The following article was originally published in the Ohio Capital Journal and published on News5Cleveland.com under a content-sharing agreement.
Former Speaker of the Ohio House Larry Householder asked a federal judge to toss out a case against him that prosecutors have called the largest probe of public corruption in state history.
In a motion filed late Tuesday evening, lawyers for Householder argued that there was no “quid pro quo,” or explicit favor-for-a-favor agreement, between utility giant FirstEnergy Corp. and Householder.
Without an “explicit” quid pro quo, Householder argued, a prosecution would be targeting conduct that is not only legal but “in a very real sense unavoidable so long as election campaigns are financed by private contributions.”
Instead of law enforcement, Householder argued the prosecutors were just using the law here to impose their standards of policymaking and good government on the state.

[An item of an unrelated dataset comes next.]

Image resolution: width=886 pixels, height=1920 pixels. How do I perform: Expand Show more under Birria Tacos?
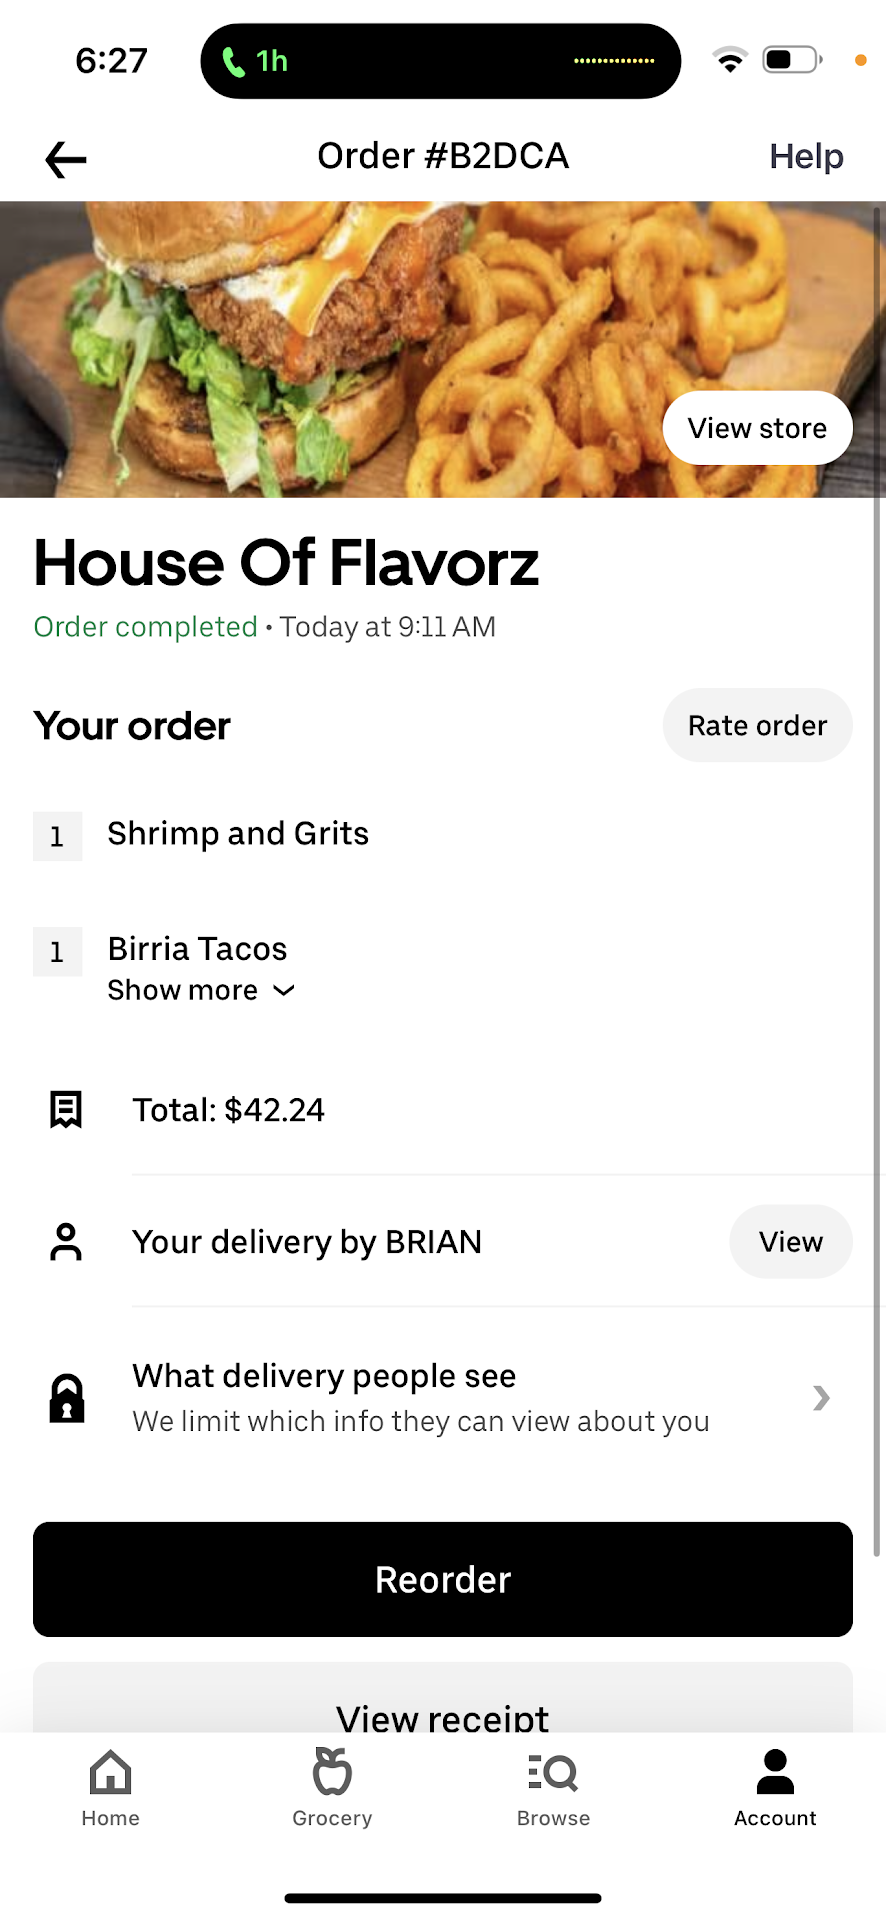tap(201, 990)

In June 2020, federal prosecutors accused Householder of accepting $60 million from FirstEnergy, through a web of nonprofits he secretly controlled, to ensure the passage of House Bill 6.

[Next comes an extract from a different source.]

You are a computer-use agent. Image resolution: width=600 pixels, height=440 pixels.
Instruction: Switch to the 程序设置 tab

The legislation provided FirstEnergy ratepayer funded bailouts for nuclear plants owned at the time by a company subsidiary, ratepayer-funded protections against drops in energy revenues, and a host of other provisions favorable to the company. It was worth an estimated $1.3 billion to FirstEnergy.
Householder, a political adviser, and three lobbyists were accused of using the money to elect a slate of candidates who elected Householder as speaker; to engineer passage of the bill; and for personal enrichment.
Last summer, FirstEnergy entered into a deferred prosecution agreement with prosecutors in which it admitted to using the nonprofit to “conceal payments for the benefit of public officials and in return for official action.” The agreement also accused Sam Randazzo, just before accepting a gubernatorial appointment as Ohio’s top utility regulator, of accepting a $4.3 million bribe from the company. Randazzo has not been charged with a crime and has publicly declared his innocence.
The motion filed Tuesday doesn’t address the two pleas of guilt (one of which came from a longtime Householder adviser) or FirstEnergy’s admission. However, according to Householder, the accusations against him fail to show a relationship joining the alleged conspirators or any sort of cohesive goal.
“Instead, the allegations at most set forth a ‘hub-and-spoke’ structure — with FirstEnergy occupying the hub and Defendants the spokes — with no common rim linking the individual spokes together,” he said.
As such, Householder also asked the court to separate his case from the other remaining alleged co-conspirator, lobbyist and former state GOP chairman Matt Borges. In that motion, he said prosecutors failed to show that Householder ever knew of Borges’ alleged actions or that Borges ever did anything to further their conspiracy.
The requests tee up some of the first significant rulings on the case from U.S. District Judge Timothy Black, who was nominated by President Barack Obama in 2009.
Late last month, lawyers for all parties told Black they’d expect a trial to last about six weeks. That trial could occur this fall, but the complicated case and more than a million documents traded during the evidence-trading process could bog down the timeline.
Also Tuesday, Householder asked permission to file documents under seal (not public). These motions, he said, would quote from and reference government applications and affidavits used to obtain wiretap orders against him.